Copy the entries from the line with "Find the location" up to and including the line with "intel-item-count: 37 Comments", reproducing each line word for word. Leave the pictures out of your copy.

▸ **DATA FOR THE TASK**
= = =

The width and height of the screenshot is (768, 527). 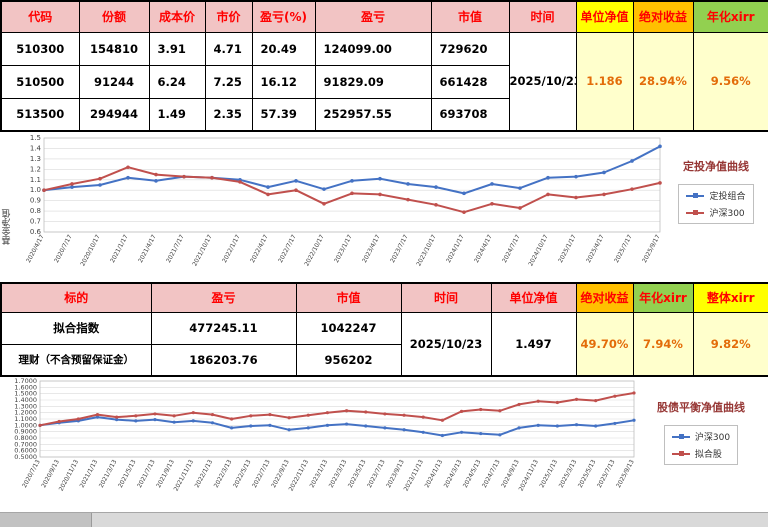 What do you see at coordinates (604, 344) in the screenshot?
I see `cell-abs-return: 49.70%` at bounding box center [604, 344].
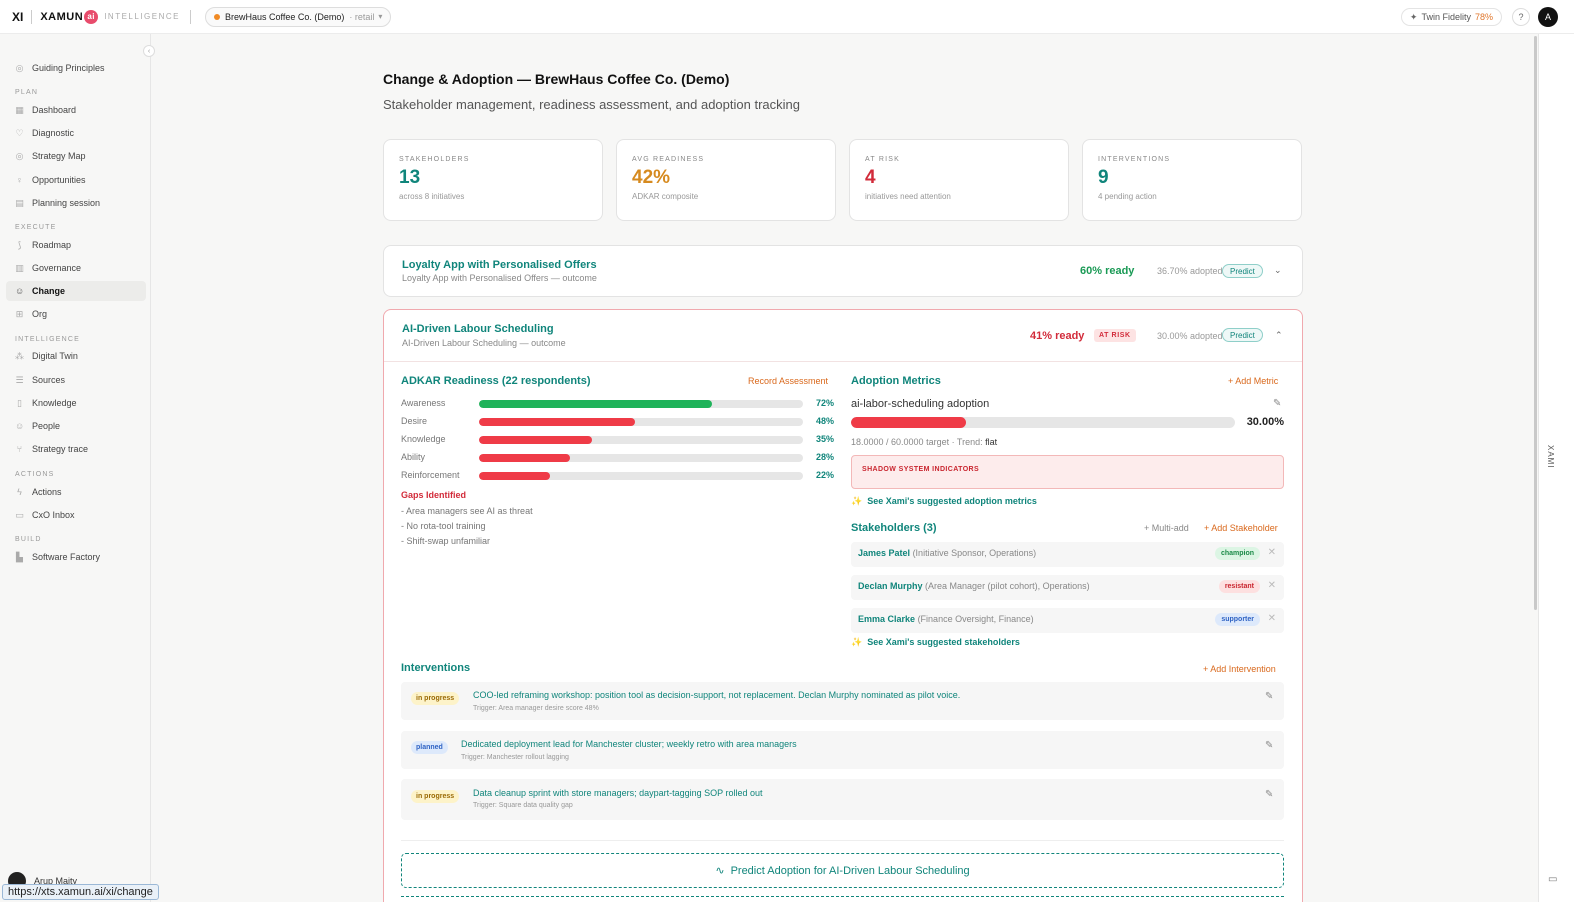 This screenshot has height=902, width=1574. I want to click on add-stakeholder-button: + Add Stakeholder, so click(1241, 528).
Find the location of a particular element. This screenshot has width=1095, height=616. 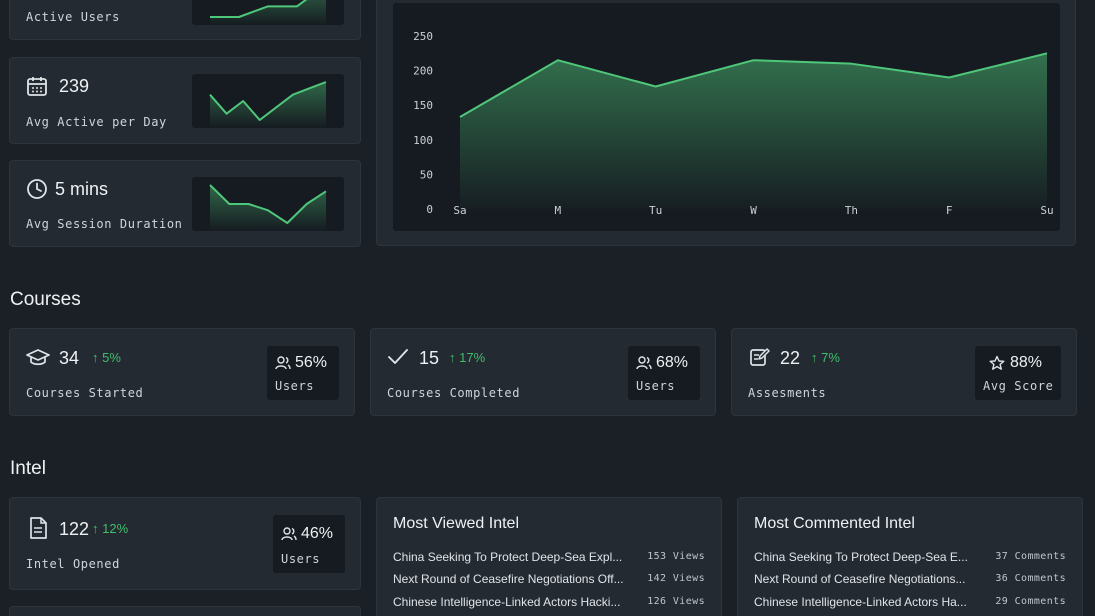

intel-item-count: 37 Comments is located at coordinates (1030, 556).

= = =

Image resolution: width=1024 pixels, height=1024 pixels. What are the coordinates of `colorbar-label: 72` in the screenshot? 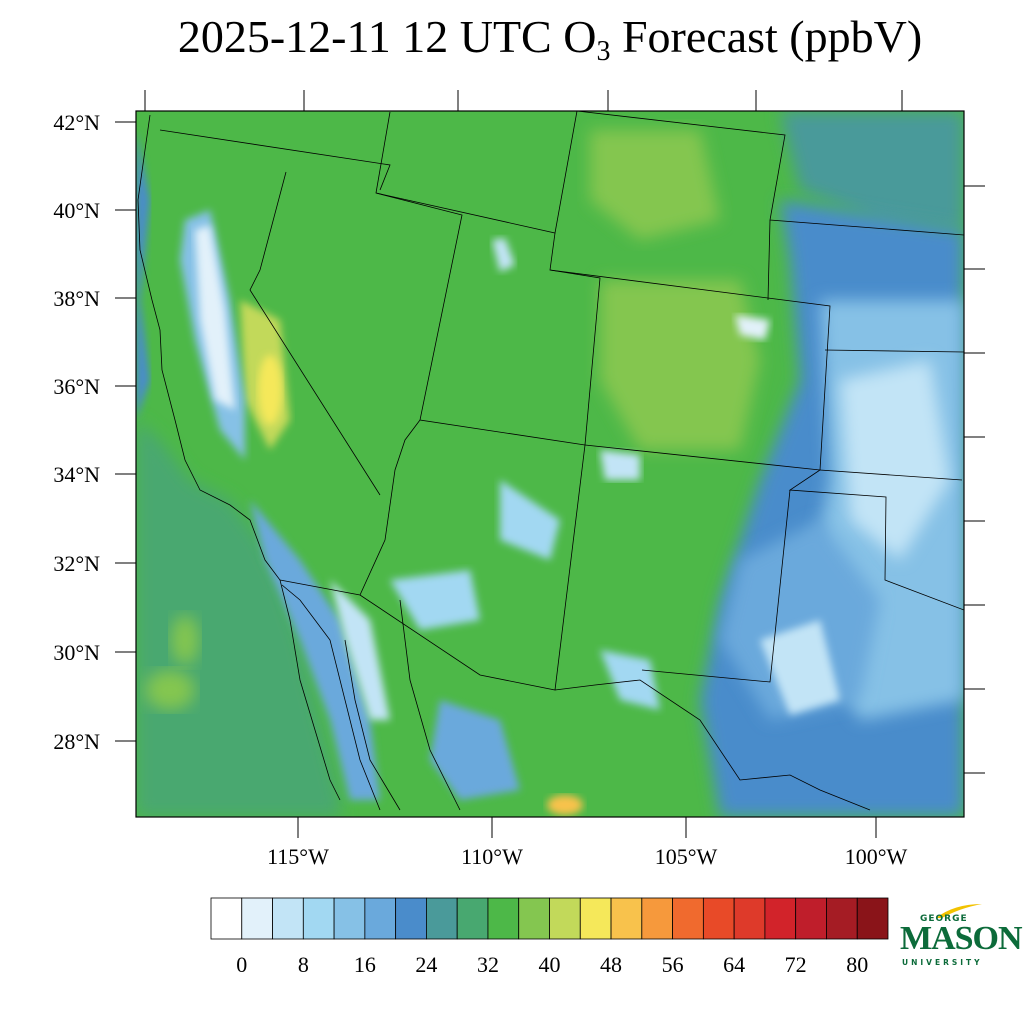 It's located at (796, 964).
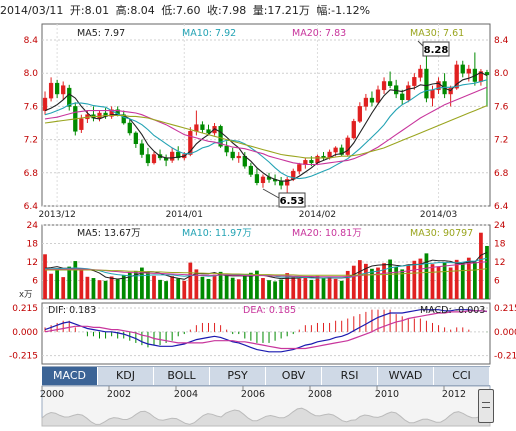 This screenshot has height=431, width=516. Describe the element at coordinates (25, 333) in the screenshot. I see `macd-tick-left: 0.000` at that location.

= = =

▸ **COMPLETED EXERCISE**
Find the location of a particular element. This screenshot has width=1095, height=616. 

intel-item-count: 37 Comments is located at coordinates (1030, 556).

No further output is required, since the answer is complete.